Source document:
- Opening Delimiter -

When each week, off-camera announcer Dick Wesson in his distinctive voice said, “And, now your host…Walt Disney,” it was as if Ali Baba had uttered the words “Open Sesame” and a cave of sparkling treasures was suddenly unveiled.
While Walt Disney is justly lauded for his work in animation, live-action films, theme parks, and so many other accomplishments, his great success as a television pioneer is often forgotten or minimized. His weekly television show was highly successful and influential.
The show opened the doors to major motion picture studios, like Warner Brothers, producing television shows, and demonstrated how television could promote upcoming movie releases and how television material, if well made, could be recycled as a potential goldmine for both American and foreign theatrical markets.
In the case of the Davy Crockett shows, Walt also wrote the book on how to aggressively merchandise a television program.
His weekly television show began on October 27, 1954, on Wednesday nights on ABC at 7:30 p.m. and, eventually, became the second longest-running American prime-time series (airing on all three commercial networks under different titles over the years) when it officially ended in 2008.
For the first 13 years, the on-screen host was Walt Disney himself.
“Once he began performing every week, he kind of liked it. It uncovered a streak of ham in him,” said producer Bill Walsh.
“In the early days, Walt would help write his own dialogue,” said producer Winston Hibler. “He never liked stilted dialogue or anything that was too formalized. He said, 'I like to talk the way that people talk'. He didn't like to talk about himself. He didn't mind being the butt of the joke if it worked.”
Most of Walt's introductions were filmed on a small set on a soundstage at the Disney Studios lot in Burbank, California. The set was a re-creation of Walt's formal office on the third floor in the Animation Building. Many of the items were taken from his actual office to decorate the set so that Walt felt more comfortable in the surroundings and then returned after filming.
Because of his heavy schedule, Walt would film a number of introductions for the upcoming season at the same time. Once, Walt filmed 12 to 14 introductions over a three day period.
Walt's last filmed introduction to his television program was done on October 6, 1966. It was for the episode “A Salute to Alaska” that was shown April 2, 1967, the last original show of the 13th season before summer reruns.

- Closing Delimiter -

Task list:
#1 In the article on Walt Disney's television show, condense the paragraph beginning "Most of Walt's introductions were filmed" into a short bulleted list that keeps its main facts.
#2 From the article on Walt Disney's television show, quote the passage that begins at the words "The show opened" and stops after "Walt Disney himself.".
#3 Continue the article on Walt Disney's television show from the point at which it stops.

Provided data:

- Opening Delimiter -

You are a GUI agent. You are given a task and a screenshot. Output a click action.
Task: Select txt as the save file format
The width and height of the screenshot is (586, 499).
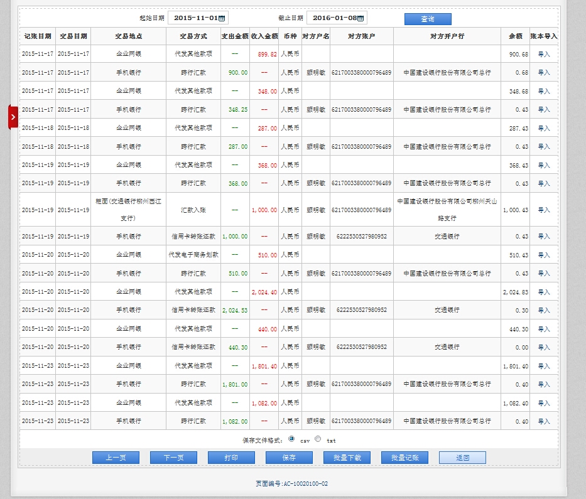tap(318, 439)
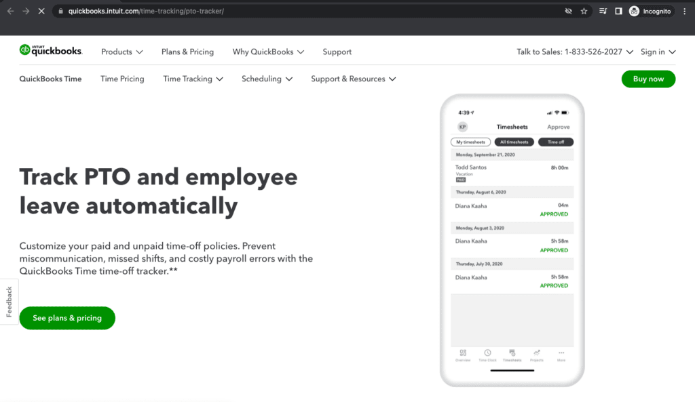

- Closing Delimiter -

Answers to this exercise:
#1
- Most of Walt's introductions were filmed on a small set on a soundstage at the Disney Studios lot in Burbank, California.
- The set re-created his formal office on the third floor of the Animation Building.
- Many items were taken from his actual office to decorate the set, so that he felt more comfortable, and were returned after filming.

#2
The show opened the doors to major motion picture studios, like Warner Brothers, producing television shows, and demonstrated how television could promote upcoming movie releases and how television material, if well made, could be recycled as a potential goldmine for both American and foreign theatrical markets.
In the case of the Davy Crockett shows, Walt also wrote the book on how to aggressively merchandise a television program.
His weekly television show began on October 27, 1954, on Wednesday nights on ABC at 7:30 p.m. and, eventually, became the second longest-running American prime-time series (airing on all three commercial networks under different titles over the years) when it officially ended in 2008.
For the first 13 years, the on-screen host was Walt Disney himself.

#3
Walt barely moves during the introduction and looks pale but, at the time, people just assumed he was recovering from a bad bout with the flu, as well as doing so many other introductions in the same day.
“Toward the end of the day, we would often have to keep pouring water down his throat because he got so scratchy from doing so many different intros in the same day,” recalled producer and director Ron Miller, Walt's son-in-law.
Walt started looking into using television to promote his projects as far back as the late 1930s.
The famous “Epcot film” where Walt shares his plans for the Florida property was filmed about 10 days later on October 27, 1966 and was never intended to be part of the weekly television show.
Walt went into Burbank's St. Joseph's Hospital in late November and died from lung cancer on December 15, 1966, 10 days after his 65th birthday.
The television broadcast of the anthology show three days later on Sunday December 18, 1966, that featured Walt prominently hosting the episode “Disneyland Around the Seasons,” was preceded by a memorial tribute from NBC news anchor Chet Huntley along with actor Dick Van Dyke.
Walt's pre-filmed introductions continued to be shown for the rest of the 13th season.
The weekly television show was an eclectic mix of edited versions of previously released theatrical features and animation as well as original productions including many popular “behind-the-scenes” episodes.
As Tinker Bell would fly across the screen, announcer Wesson would intone:
“Each week as you enter this timeless land, one of these many worlds will open to you.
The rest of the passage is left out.